El Castigo del Cuervo Blanco


Nos cuenta Ovidio en su Metamorfosis que “en toda Tesalia no había mujer más bella que Corónde”, la hija de Flegias, el rey de los lapitas. El dios Apolo, admirado por la hermosura de la muchacha no pudo evitar sentirse atraído por ella. 

Sin embargo, teniendo que marchar a Delfos para atender unos asuntos, se despidió de su amada, dejando un cuervo para que la vigilara. Poco tardó la bella Corónide, a pesar de que ya estaba embarazada de Délfico, en dar rienda suelta a su pasión con el que desde hacía tiempo le quitaba el sueño : el joven Isquis.

Algunos dicen que Apolo, ya antes de partir de viaje, se había enterado del engaño. 

Otros, apuntan a que fue su vigilante el que le dio la triste noticia. 
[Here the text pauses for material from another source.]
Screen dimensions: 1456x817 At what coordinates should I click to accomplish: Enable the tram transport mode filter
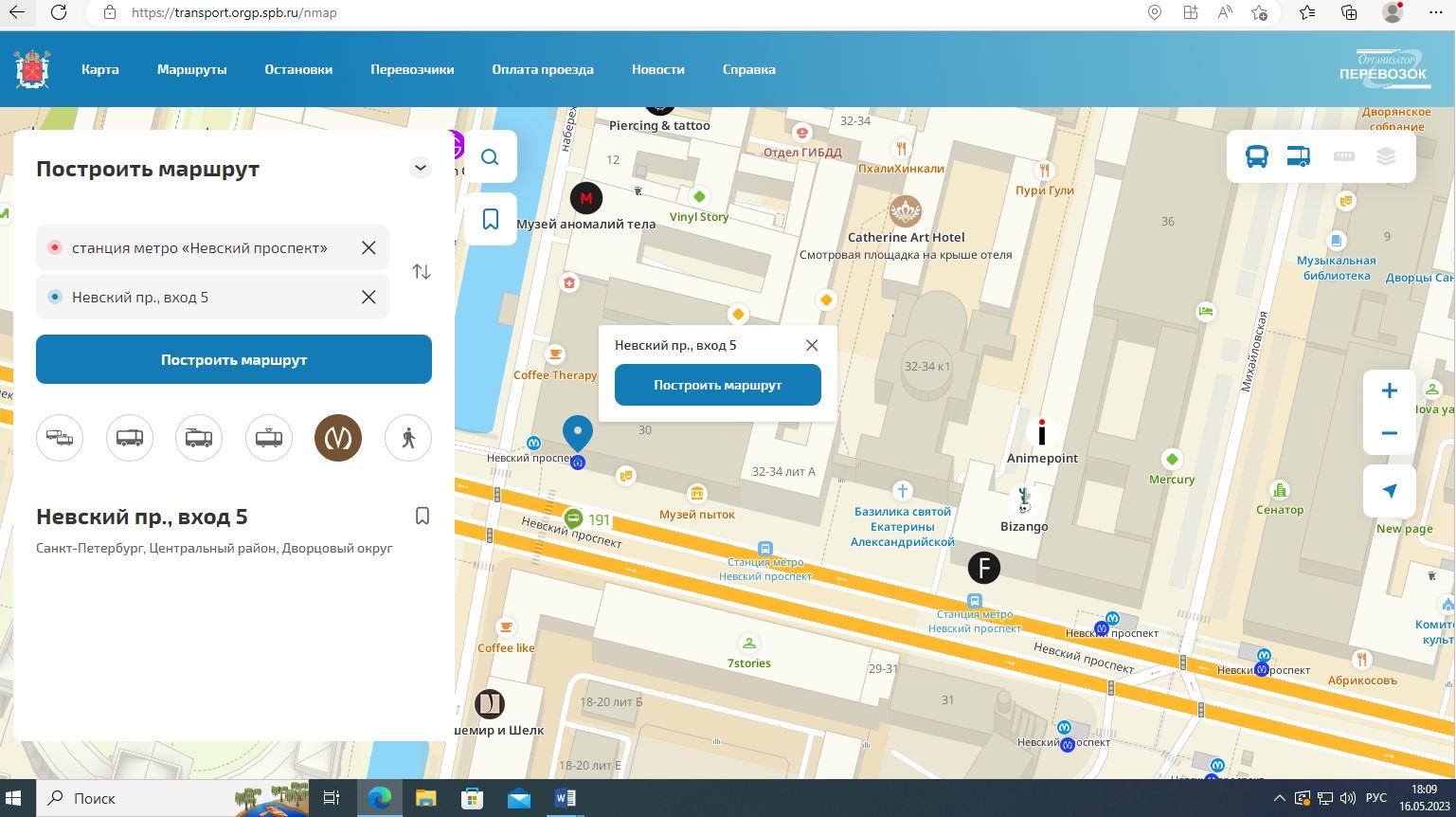(269, 438)
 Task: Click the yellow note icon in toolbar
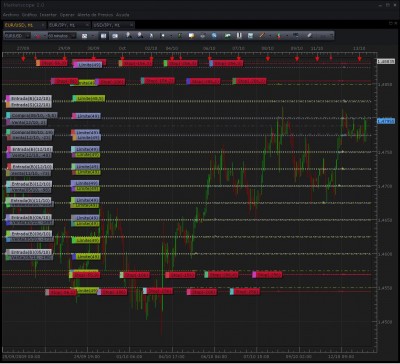pos(192,36)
Ovidio apunta que a Apolo  se le cayó el laurel al escuchar el crimen de su amante, y a la vez se le escapa el plectro y se le muda el semblante y el color; conforme le hervía el corazón de exaltada cólera, toma sus armas habituales, y el arco doblado por los extremos atravesó con certero dardo aquel pecho que tantas veces había estado unido a suyo”.

Pausanias, sin embargo, nos dice que fue Artemisa, la enterada de la deshonra de su hermano, mató a la joven. Sea como fuere, cuando la muchacha estaba siendo incinerada, Hermes fue el encargado de sacar la pira funeraria donde ardía el cuerpo de la infiel al niño del que estaba preñada. Apolo lo llamó Asclepio y le encomendó a Quirón para que le enseñara el arte de la medicina.


El Olímpico, poco tiempo después, arrepentido por haber sido desabordado por una ira que le llevó a acabar con la vida de la mujer que amaba, maldijo y castigó al cuervo, portador de la mal noticia, tornándole, tanto a él como a su descendencia antes “blanco como la pata y de las alas de nieve” en un ave negra, privándole, por tanto, de su puesto entre las aves blancas: “SU LENGUA CHARLATANA LE PERDIÓ”.